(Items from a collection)
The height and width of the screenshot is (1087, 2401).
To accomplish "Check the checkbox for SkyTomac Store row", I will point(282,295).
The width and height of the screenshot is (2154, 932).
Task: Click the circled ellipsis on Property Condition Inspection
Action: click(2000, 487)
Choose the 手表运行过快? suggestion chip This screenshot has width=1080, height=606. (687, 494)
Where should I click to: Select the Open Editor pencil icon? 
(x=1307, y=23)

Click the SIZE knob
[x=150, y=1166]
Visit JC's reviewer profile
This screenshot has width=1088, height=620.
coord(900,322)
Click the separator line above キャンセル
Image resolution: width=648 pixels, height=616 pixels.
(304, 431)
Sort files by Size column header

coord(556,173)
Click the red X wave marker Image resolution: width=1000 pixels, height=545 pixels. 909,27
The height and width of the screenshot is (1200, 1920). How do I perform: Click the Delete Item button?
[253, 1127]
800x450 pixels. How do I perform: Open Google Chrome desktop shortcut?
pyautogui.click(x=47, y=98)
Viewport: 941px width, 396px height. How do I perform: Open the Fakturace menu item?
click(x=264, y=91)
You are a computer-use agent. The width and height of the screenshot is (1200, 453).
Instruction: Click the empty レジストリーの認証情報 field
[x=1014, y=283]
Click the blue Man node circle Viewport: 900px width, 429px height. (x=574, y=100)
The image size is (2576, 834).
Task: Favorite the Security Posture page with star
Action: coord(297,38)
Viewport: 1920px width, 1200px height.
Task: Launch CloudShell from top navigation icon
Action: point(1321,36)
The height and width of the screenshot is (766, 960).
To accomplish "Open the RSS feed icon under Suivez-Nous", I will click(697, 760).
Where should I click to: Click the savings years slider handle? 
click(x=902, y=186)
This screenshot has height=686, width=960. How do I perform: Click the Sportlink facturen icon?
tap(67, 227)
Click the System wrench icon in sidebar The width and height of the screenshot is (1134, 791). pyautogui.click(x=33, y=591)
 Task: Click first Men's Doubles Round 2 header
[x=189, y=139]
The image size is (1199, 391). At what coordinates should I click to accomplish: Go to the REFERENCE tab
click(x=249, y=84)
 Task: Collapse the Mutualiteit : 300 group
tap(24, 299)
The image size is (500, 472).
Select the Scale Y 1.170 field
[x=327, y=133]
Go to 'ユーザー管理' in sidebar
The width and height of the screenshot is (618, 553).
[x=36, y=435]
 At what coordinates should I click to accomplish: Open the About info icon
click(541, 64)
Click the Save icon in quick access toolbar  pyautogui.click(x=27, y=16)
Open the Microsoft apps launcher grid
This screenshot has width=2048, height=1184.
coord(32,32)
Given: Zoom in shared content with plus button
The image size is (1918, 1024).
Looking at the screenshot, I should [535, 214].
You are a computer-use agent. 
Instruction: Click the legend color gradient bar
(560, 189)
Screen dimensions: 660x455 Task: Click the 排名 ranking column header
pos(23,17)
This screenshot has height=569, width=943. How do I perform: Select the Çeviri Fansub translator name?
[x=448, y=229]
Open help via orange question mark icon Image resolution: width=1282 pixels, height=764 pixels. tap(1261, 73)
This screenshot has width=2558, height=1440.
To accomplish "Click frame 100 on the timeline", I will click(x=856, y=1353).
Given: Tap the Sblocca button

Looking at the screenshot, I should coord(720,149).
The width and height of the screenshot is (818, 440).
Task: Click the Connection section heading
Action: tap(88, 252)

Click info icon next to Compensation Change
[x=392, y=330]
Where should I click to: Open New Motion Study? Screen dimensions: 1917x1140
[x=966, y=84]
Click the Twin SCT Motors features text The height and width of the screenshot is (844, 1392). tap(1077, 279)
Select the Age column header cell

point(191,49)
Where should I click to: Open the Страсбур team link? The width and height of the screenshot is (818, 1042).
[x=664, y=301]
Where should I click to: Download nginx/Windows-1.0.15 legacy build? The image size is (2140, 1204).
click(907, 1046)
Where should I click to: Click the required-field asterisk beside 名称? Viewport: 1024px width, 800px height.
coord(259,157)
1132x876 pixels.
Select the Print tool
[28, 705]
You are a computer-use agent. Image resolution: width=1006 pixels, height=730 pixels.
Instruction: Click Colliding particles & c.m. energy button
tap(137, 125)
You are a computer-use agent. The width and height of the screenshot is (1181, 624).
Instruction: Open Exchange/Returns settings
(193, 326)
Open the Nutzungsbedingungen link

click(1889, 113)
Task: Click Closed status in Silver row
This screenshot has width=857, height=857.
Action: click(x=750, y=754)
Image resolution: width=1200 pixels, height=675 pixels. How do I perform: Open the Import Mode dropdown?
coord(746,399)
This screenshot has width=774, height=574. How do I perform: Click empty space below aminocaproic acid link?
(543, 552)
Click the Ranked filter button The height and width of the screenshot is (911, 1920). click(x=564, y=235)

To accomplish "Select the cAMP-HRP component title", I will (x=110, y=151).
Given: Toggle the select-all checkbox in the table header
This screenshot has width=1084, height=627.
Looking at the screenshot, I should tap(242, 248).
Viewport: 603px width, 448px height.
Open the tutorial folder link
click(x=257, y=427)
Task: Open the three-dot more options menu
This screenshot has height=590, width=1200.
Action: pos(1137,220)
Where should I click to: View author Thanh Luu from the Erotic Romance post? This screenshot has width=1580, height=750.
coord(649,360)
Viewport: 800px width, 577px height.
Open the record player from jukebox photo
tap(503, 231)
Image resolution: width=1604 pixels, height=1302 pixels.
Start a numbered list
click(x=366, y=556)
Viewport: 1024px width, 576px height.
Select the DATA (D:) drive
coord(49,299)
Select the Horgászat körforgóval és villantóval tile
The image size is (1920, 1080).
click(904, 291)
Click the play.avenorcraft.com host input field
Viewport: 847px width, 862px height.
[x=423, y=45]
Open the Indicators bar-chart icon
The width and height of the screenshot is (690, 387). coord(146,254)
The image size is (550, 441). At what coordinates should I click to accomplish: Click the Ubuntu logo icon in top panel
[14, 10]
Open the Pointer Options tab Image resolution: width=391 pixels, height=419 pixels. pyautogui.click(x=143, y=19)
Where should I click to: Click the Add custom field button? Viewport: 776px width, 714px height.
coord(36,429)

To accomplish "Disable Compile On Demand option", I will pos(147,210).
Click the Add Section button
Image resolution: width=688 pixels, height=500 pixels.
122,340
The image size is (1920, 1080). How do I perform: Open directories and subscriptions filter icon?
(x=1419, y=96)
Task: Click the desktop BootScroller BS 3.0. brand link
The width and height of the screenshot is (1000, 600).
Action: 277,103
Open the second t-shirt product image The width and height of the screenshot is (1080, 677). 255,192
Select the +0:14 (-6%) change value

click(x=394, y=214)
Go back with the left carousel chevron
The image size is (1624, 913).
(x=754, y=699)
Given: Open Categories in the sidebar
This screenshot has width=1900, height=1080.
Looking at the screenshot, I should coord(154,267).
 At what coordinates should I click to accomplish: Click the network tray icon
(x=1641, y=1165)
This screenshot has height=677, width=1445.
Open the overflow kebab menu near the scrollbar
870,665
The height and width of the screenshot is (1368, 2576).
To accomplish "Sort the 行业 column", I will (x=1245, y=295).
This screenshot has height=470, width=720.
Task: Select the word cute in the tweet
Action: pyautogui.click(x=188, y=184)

Task objective:
Rewrite the items above, changing every "How do I perform" to "How can I complete" and leaving everything else the same.

Response to the task:
The height and width of the screenshot is (1087, 2401).
To accomplish "Check the checkbox for SkyTomac Store row", I will point(282,295).
The width and height of the screenshot is (2154, 932).
Task: Click the circled ellipsis on Property Condition Inspection
Action: click(2000, 487)
Choose the 手表运行过快? suggestion chip This screenshot has width=1080, height=606. (687, 494)
Where should I click to: Select the Open Editor pencil icon? 
(x=1307, y=23)

Click the SIZE knob
[x=150, y=1166]
Visit JC's reviewer profile
This screenshot has width=1088, height=620.
coord(900,322)
Click the separator line above キャンセル
Image resolution: width=648 pixels, height=616 pixels.
(304, 431)
Sort files by Size column header

coord(556,173)
Click the red X wave marker Image resolution: width=1000 pixels, height=545 pixels. 909,27
The height and width of the screenshot is (1200, 1920). How can I complete: Click the Delete Item button?
[253, 1127]
800x450 pixels. How can I complete: Open Google Chrome desktop shortcut?
pyautogui.click(x=47, y=98)
Viewport: 941px width, 396px height. How can I complete: Open the Fakturace menu item?
click(x=264, y=91)
You are a computer-use agent. The width and height of the screenshot is (1200, 453).
Instruction: Click the empty レジストリーの認証情報 field
[x=1014, y=283]
Click the blue Man node circle Viewport: 900px width, 429px height. (x=574, y=100)
The image size is (2576, 834).
Task: Favorite the Security Posture page with star
Action: coord(297,38)
Viewport: 1920px width, 1200px height.
Task: Launch CloudShell from top navigation icon
Action: point(1321,36)
The height and width of the screenshot is (766, 960).
To accomplish "Open the RSS feed icon under Suivez-Nous", I will click(697, 760).
Where should I click to: Click the savings years slider handle? 
click(x=902, y=186)
This screenshot has height=686, width=960. How can I complete: Click the Sportlink facturen icon?
tap(67, 227)
Click the System wrench icon in sidebar The width and height of the screenshot is (1134, 791). pyautogui.click(x=33, y=591)
 Task: Click first Men's Doubles Round 2 header
[x=189, y=139]
The image size is (1199, 391). At what coordinates should I click to accomplish: Go to the REFERENCE tab
click(x=249, y=84)
 Task: Collapse the Mutualiteit : 300 group
tap(24, 299)
The image size is (500, 472).
Select the Scale Y 1.170 field
[x=327, y=133]
Go to 'ユーザー管理' in sidebar
The width and height of the screenshot is (618, 553).
[x=36, y=435]
 At what coordinates should I click to accomplish: Open the About info icon
click(541, 64)
Click the Save icon in quick access toolbar  pyautogui.click(x=27, y=16)
Open the Microsoft apps launcher grid
This screenshot has width=2048, height=1184.
coord(32,32)
Given: Zoom in shared content with plus button
The image size is (1918, 1024).
Looking at the screenshot, I should [535, 214].
You are a computer-use agent. 
Instruction: Click the legend color gradient bar
(560, 189)
Screen dimensions: 660x455 Task: Click the 排名 ranking column header
pos(23,17)
This screenshot has height=569, width=943. How can I complete: Select the Çeviri Fansub translator name?
[x=448, y=229]
Open help via orange question mark icon Image resolution: width=1282 pixels, height=764 pixels. tap(1261, 73)
This screenshot has width=2558, height=1440.
To accomplish "Click frame 100 on the timeline", I will click(x=856, y=1353).
Given: Tap the Sblocca button

Looking at the screenshot, I should coord(720,149).
The width and height of the screenshot is (818, 440).
Task: Click the Connection section heading
Action: tap(88, 252)

Click info icon next to Compensation Change
[x=392, y=330]
Where should I click to: Open New Motion Study? Screen dimensions: 1917x1140
[x=966, y=84]
Click the Twin SCT Motors features text The height and width of the screenshot is (844, 1392). tap(1077, 279)
Select the Age column header cell

point(191,49)
Where should I click to: Open the Страсбур team link? The width and height of the screenshot is (818, 1042).
[x=664, y=301]
Where should I click to: Download nginx/Windows-1.0.15 legacy build? The image size is (2140, 1204).
click(907, 1046)
Where should I click to: Click the required-field asterisk beside 名称? Viewport: 1024px width, 800px height.
coord(259,157)
1132x876 pixels.
Select the Print tool
[28, 705]
You are a computer-use agent. Image resolution: width=1006 pixels, height=730 pixels.
Instruction: Click Colliding particles & c.m. energy button
tap(137, 125)
You are a computer-use agent. The width and height of the screenshot is (1181, 624).
Instruction: Open Exchange/Returns settings
(193, 326)
Open the Nutzungsbedingungen link

click(1889, 113)
Task: Click Closed status in Silver row
This screenshot has width=857, height=857.
Action: click(x=750, y=754)
Image resolution: width=1200 pixels, height=675 pixels. How can I complete: Open the Import Mode dropdown?
coord(746,399)
This screenshot has width=774, height=574. How can I complete: Click empty space below aminocaproic acid link?
(543, 552)
Click the Ranked filter button The height and width of the screenshot is (911, 1920). click(x=564, y=235)

To accomplish "Select the cAMP-HRP component title", I will (x=110, y=151).
Given: Toggle the select-all checkbox in the table header
This screenshot has width=1084, height=627.
Looking at the screenshot, I should tap(242, 248).
Viewport: 603px width, 448px height.
Open the tutorial folder link
click(x=257, y=427)
Task: Open the three-dot more options menu
This screenshot has height=590, width=1200.
Action: pos(1137,220)
Where should I click to: View author Thanh Luu from the Erotic Romance post? This screenshot has width=1580, height=750.
coord(649,360)
Viewport: 800px width, 577px height.
Open the record player from jukebox photo
tap(503, 231)
Image resolution: width=1604 pixels, height=1302 pixels.
Start a numbered list
click(x=366, y=556)
Viewport: 1024px width, 576px height.
Select the DATA (D:) drive
coord(49,299)
Select the Horgászat körforgóval és villantóval tile
The image size is (1920, 1080).
click(904, 291)
Click the play.avenorcraft.com host input field
Viewport: 847px width, 862px height.
[x=423, y=45]
Open the Indicators bar-chart icon
The width and height of the screenshot is (690, 387). coord(146,254)
The image size is (550, 441). At what coordinates should I click to accomplish: Click the Ubuntu logo icon in top panel
[14, 10]
Open the Pointer Options tab Image resolution: width=391 pixels, height=419 pixels. pyautogui.click(x=143, y=19)
Where should I click to: Click the Add custom field button? Viewport: 776px width, 714px height.
coord(36,429)

To accomplish "Disable Compile On Demand option", I will pos(147,210).
Click the Add Section button
Image resolution: width=688 pixels, height=500 pixels.
122,340
The image size is (1920, 1080). How can I complete: Open directories and subscriptions filter icon?
(x=1419, y=96)
Task: Click the desktop BootScroller BS 3.0. brand link
The width and height of the screenshot is (1000, 600).
Action: 277,103
Open the second t-shirt product image The width and height of the screenshot is (1080, 677). 255,192
Select the +0:14 (-6%) change value

click(x=394, y=214)
Go back with the left carousel chevron
The image size is (1624, 913).
(x=754, y=699)
Given: Open Categories in the sidebar
This screenshot has width=1900, height=1080.
Looking at the screenshot, I should coord(154,267).
 At what coordinates should I click to accomplish: Click the network tray icon
(x=1641, y=1165)
This screenshot has height=677, width=1445.
Open the overflow kebab menu near the scrollbar
870,665
The height and width of the screenshot is (1368, 2576).
To accomplish "Sort the 行业 column", I will (x=1245, y=295).
This screenshot has height=470, width=720.
Task: Select the word cute in the tweet
Action: pyautogui.click(x=188, y=184)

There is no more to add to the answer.